We propose to design, implement, and test a system that can detect and track humans automatically. Our system will recognize the activities of individuals and patterns of activities within and between groups. This information could be used to provide alerts of potential threats to facilities and personnel.
Our system will be composed of a hierarchy of stages:
> Take as input video streams from a network of cameras, which collectively monitor a site
> Detect and track humans at the "kinematic chain" level (treat the body as articulated and determine the position and velocities of individual links such as left upper arm, torso, head) using probabilistic models and particle-filtering techniques
>Analyze the movement of each individual in terms of "movemes", brief packets of human motion that can be used as a vocabulary to characterize general human movements
> Recognize actions and activities, and where possible hostile intent, from a library of models
>Provide situation awareness by categorizing the activities or patterns of activity
A system this complicated must be built in a principled way. Probabilistic reasoning supplies an appropriate framework of principle in which to combine different sources of (uncertain) evidence - bottom-up and top-down, from multiple cameras, and over varying spaciotemporal scales. Learning models for prototypical movemes and activities can then be posed as the problem of estimating appropriate generative and discriminative models.
We will build four testbeds to test both the components as well as the entire system. Our research will be enriched by a major collaboration with the U.C. Police Department, who use video surveillance extensively and have an established need for automatic methods to support various police activities. Their needs are similar to defense related needs.

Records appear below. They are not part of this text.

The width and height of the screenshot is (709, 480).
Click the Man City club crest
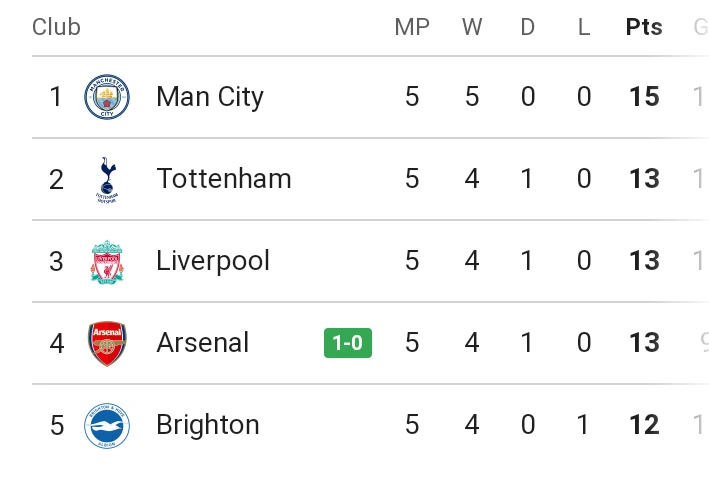[107, 97]
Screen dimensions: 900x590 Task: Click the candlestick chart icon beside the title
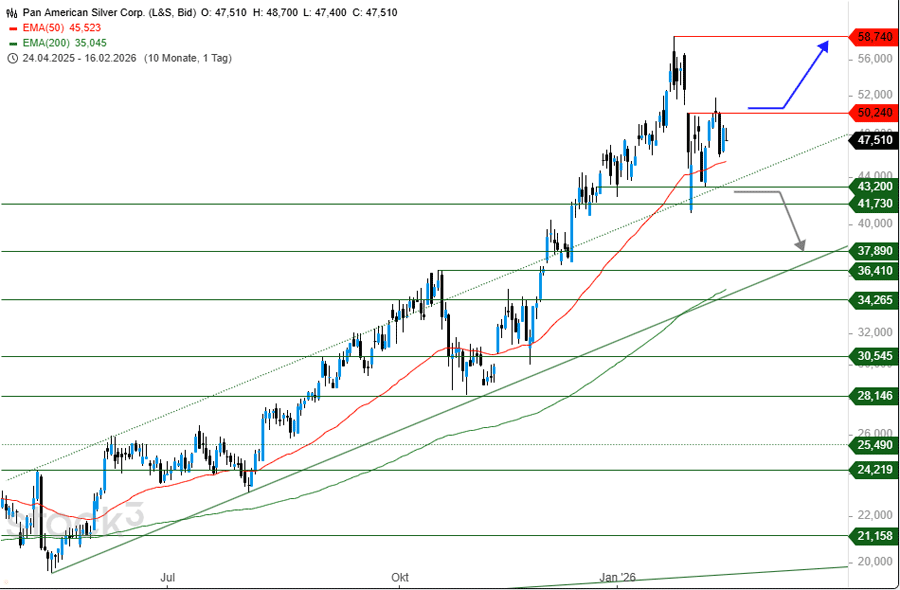(12, 13)
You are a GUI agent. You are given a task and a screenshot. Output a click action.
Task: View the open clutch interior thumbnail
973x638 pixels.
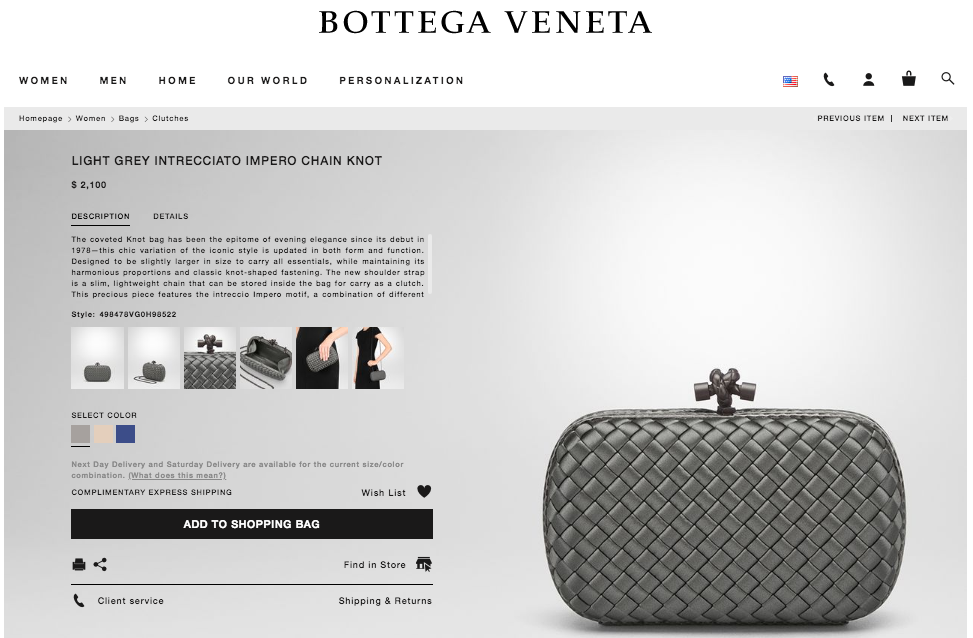266,358
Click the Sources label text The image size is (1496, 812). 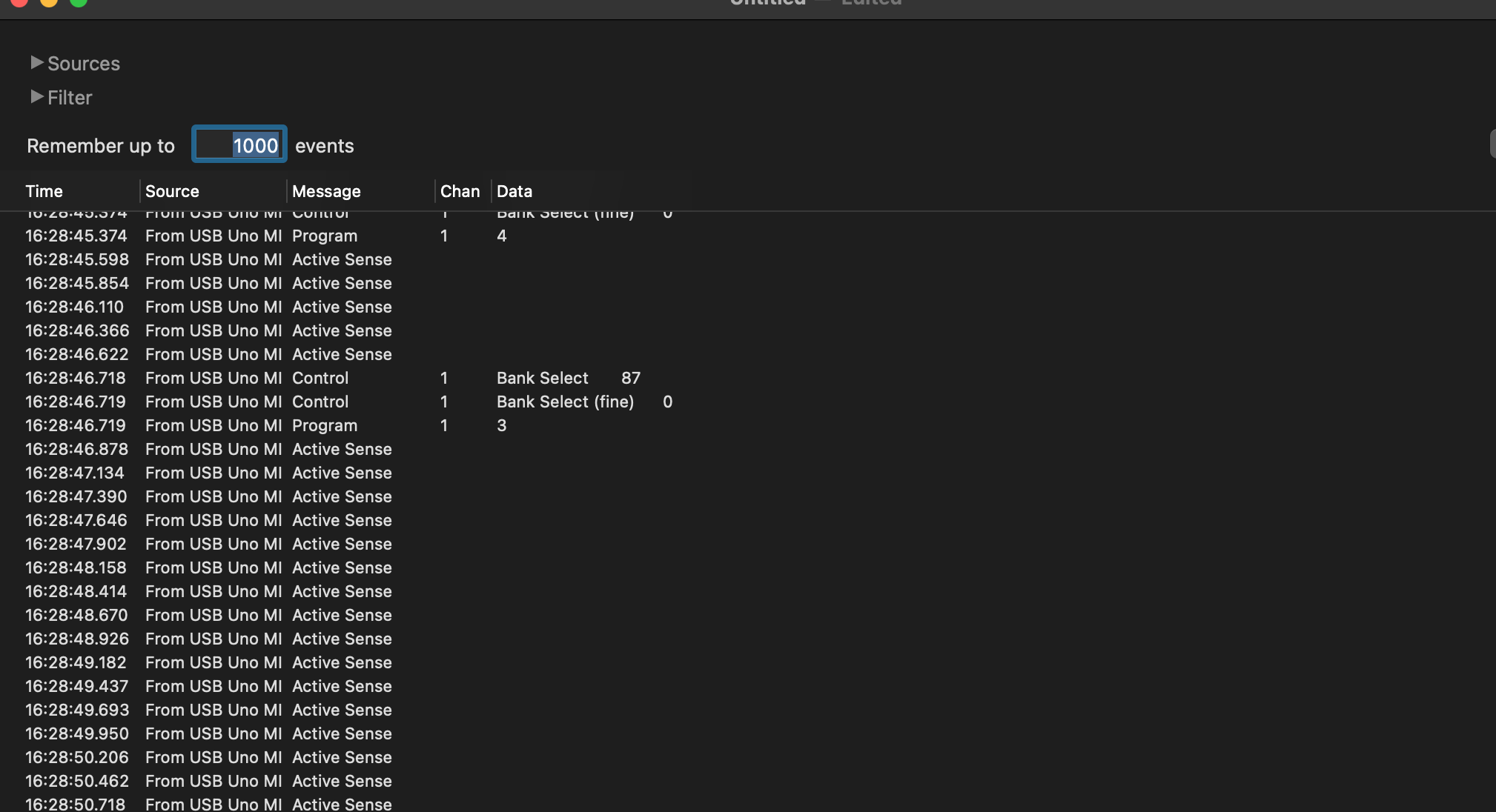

We have assembled a team of researchers from U.C. Berkeley (J. Malik, J. Canny, D. Forsyth, M. Jordan, S. Russell), Stanford University (C. Bregler), California Institute of Technology (P. Perona), and University of Southern California (M. Mataric) to accomplish this task. This team has proven excellence both in the principles and the applications of machine vision, human-machine interfaces, and machine learning. Furthermore, it has a history of established collaborations and a track record of successful delivery of working systems.